Performance benefit is lower startup latency for functions that would otherwise wait for worker allocation, runtime startup, dependency loading, or network initialization. The setting does not guarantee fast execution if code is slow, downstream services throttle, or the package is bloated. Operators should measure p95 and p99 execution latency, not only average duration. Performance tuning should combine always ready capacity with lean deployment packages, efficient startup code, connection reuse, proper trigger settings, and realistic load testing before production rollout. Performance review should measure real latency, throughput, startup time, or response effort instead of assuming impact. Performance review should measure real latency, throughput, startup time, or response effort instead of assuming impact.

Operations

Operations teams tune always ready instances by watching execution latency, cold-start traces, trigger backlog, scale events, and cost.
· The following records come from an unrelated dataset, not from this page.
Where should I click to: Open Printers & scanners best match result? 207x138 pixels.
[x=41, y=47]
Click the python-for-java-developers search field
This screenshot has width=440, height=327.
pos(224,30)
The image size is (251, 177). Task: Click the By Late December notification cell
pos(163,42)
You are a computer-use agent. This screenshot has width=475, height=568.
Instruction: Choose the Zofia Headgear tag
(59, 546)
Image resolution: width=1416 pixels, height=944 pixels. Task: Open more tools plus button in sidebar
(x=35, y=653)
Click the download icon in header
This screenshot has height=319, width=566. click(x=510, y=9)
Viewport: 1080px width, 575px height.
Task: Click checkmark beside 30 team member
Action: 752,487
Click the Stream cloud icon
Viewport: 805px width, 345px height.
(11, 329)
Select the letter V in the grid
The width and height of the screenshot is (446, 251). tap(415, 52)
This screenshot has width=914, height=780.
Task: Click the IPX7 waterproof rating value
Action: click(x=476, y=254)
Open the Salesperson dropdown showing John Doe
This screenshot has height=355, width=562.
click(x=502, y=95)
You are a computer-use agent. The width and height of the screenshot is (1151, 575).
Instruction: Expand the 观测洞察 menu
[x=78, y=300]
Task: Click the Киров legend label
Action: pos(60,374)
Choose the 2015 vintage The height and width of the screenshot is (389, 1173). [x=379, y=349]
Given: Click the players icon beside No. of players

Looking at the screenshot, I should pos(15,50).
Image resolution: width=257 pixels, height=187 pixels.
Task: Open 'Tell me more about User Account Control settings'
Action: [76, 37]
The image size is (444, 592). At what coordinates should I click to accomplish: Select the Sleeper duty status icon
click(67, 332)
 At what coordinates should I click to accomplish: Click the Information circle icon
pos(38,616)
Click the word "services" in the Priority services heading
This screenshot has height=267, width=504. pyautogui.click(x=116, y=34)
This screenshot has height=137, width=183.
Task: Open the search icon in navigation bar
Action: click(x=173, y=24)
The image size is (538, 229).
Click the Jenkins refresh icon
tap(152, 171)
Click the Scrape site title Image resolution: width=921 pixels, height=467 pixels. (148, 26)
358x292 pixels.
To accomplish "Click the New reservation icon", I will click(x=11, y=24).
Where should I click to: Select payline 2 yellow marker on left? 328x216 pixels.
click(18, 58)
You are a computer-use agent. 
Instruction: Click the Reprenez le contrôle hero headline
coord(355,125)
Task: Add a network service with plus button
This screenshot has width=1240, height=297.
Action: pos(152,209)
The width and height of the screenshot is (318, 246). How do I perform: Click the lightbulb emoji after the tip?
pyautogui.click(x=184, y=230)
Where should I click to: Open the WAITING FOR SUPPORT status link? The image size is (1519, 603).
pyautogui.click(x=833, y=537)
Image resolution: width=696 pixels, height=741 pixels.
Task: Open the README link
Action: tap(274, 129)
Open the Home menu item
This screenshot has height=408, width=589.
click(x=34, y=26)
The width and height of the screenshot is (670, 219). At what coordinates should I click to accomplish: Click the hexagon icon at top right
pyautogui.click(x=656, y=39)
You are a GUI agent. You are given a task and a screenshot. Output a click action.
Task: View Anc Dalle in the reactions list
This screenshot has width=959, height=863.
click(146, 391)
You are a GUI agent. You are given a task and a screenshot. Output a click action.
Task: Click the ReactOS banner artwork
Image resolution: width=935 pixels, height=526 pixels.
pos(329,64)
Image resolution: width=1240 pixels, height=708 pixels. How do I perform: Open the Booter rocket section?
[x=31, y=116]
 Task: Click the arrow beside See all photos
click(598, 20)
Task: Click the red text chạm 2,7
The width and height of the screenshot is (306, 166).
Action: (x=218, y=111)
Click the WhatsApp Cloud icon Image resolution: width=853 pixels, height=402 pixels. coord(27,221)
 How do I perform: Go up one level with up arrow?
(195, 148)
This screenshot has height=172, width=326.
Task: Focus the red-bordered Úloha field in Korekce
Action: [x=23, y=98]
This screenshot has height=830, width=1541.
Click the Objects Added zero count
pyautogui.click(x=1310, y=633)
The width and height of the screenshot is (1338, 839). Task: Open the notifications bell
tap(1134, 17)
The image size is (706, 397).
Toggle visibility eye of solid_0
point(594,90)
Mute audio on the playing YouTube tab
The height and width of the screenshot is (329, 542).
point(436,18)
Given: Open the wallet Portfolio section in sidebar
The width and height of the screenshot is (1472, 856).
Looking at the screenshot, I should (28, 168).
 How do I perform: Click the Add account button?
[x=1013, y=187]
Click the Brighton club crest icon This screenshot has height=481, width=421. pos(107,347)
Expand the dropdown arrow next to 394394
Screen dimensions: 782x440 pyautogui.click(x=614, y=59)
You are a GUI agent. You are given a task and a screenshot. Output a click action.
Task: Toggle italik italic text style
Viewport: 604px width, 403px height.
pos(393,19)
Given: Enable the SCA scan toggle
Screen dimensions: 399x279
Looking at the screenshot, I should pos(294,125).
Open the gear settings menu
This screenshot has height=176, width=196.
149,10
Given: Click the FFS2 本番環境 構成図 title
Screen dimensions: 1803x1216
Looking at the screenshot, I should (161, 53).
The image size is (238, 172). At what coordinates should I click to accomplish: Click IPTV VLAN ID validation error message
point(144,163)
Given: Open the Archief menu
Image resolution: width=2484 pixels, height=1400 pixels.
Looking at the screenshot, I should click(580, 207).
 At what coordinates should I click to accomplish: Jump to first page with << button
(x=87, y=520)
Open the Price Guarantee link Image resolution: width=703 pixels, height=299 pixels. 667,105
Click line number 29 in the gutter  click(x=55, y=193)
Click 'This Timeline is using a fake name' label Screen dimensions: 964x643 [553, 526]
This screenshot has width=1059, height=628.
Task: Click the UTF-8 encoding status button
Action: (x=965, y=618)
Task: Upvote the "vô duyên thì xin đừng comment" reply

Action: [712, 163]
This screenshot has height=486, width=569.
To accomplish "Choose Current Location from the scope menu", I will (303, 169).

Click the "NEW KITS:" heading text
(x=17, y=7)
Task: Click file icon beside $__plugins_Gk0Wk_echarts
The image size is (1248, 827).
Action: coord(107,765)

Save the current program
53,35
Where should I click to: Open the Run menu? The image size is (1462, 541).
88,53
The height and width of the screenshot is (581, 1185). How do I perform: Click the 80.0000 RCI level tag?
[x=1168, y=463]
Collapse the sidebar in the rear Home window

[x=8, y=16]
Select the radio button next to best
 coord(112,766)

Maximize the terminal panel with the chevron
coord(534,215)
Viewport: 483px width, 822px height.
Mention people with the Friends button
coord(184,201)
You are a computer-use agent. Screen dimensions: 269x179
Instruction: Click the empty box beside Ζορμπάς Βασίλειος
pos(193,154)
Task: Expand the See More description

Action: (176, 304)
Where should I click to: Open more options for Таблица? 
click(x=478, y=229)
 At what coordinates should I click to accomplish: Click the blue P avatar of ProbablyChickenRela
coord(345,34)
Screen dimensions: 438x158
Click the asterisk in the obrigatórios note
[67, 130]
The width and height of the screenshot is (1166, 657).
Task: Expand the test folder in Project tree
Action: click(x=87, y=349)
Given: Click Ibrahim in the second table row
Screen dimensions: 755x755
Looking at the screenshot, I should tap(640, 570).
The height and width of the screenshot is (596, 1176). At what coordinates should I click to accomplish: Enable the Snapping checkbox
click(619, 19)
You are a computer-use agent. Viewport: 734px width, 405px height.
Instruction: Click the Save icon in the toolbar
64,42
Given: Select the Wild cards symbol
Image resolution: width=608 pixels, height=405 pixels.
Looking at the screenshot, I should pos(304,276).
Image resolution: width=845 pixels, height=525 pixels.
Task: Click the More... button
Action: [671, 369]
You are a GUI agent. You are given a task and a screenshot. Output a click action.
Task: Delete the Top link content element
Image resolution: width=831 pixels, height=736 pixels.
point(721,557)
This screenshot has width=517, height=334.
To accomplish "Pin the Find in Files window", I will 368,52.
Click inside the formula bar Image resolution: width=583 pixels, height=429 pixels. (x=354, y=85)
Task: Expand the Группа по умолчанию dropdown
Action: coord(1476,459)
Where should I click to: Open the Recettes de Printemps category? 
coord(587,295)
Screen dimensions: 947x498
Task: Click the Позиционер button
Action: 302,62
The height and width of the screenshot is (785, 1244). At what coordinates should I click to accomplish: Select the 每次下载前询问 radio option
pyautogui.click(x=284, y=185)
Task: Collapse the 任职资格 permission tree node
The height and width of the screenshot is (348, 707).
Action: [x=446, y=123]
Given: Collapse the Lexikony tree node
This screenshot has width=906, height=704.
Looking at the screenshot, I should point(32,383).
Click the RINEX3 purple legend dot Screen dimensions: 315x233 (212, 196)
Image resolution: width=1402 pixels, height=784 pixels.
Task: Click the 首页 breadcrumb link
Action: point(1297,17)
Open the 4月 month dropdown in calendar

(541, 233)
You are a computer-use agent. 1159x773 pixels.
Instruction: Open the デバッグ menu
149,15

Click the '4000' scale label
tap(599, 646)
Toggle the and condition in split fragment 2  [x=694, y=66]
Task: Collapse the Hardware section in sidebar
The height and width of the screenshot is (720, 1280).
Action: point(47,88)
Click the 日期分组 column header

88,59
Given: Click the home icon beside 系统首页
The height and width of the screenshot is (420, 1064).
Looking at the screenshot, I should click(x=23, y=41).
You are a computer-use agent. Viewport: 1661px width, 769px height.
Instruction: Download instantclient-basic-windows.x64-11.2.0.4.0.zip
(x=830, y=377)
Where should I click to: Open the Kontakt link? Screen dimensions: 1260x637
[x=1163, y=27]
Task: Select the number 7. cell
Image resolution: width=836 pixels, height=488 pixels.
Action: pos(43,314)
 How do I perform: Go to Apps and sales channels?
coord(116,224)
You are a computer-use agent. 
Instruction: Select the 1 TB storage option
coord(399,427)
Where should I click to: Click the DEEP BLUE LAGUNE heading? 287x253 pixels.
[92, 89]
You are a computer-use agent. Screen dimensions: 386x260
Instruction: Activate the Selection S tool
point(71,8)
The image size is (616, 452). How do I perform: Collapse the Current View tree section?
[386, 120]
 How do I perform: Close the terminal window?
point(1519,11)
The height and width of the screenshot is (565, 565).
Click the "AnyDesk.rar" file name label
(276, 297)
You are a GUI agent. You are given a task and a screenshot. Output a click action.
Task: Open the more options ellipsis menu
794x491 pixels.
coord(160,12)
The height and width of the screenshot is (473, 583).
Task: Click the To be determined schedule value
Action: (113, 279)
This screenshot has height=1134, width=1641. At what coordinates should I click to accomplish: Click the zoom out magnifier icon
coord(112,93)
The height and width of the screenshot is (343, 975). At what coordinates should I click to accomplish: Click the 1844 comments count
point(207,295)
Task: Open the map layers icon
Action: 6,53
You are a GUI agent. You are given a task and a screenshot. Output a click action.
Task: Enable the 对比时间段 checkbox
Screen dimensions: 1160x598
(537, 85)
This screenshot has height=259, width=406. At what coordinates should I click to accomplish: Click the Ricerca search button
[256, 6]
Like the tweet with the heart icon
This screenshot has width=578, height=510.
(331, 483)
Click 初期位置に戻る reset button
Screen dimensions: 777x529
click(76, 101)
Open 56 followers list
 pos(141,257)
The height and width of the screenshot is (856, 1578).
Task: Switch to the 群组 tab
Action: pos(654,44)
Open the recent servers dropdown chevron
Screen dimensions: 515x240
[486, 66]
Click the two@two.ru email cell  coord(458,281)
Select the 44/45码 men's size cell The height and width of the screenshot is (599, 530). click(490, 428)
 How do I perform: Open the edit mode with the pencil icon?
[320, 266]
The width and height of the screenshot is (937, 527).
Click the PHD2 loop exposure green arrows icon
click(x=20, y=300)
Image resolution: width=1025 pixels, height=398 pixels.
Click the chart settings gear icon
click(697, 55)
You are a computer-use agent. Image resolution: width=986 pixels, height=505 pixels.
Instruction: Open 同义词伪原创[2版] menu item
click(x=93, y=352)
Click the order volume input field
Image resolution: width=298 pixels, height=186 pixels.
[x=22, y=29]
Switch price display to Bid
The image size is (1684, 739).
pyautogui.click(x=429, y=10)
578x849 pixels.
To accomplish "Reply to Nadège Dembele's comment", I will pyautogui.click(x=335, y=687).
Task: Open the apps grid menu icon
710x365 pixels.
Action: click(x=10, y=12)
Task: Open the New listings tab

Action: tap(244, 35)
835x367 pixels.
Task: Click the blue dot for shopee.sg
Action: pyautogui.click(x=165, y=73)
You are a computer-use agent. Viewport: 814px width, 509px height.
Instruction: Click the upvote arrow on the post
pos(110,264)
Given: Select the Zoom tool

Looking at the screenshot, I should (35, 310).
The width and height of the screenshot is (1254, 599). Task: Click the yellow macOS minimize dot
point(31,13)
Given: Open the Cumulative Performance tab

They should document which functions justify prewarmed capacity and which can scale to zero. CLI checks may inspect the function app, hosting plan, app settings, and Azure Monitor metrics, while deeper tuning often uses portal or IaC settings. During incidents, operators compare cold-start evidence with dependency failures, throttling, and trigger backlog so capacity decisions are based on telemetry rather than guesswork. Good operations practice records owner, scope, command evidence, and the first troubleshooting steps in the runbook. Good operations practice records owner, scope, command evidence, and the first troubleshooting steps in the runbook.

Common mistakes

  • Assuming the Always ready instance setting exists at every scope or plan tier without checking the actual deployed resource.
  • Running commands in the wrong subscription because Azure CLI context was not confirmed first.
  • Treating portal labels as enough evidence instead of validating resource IDs, parameters, and effective state.
  • Changing production configuration without checking blast radius, rollback path, and dependent services.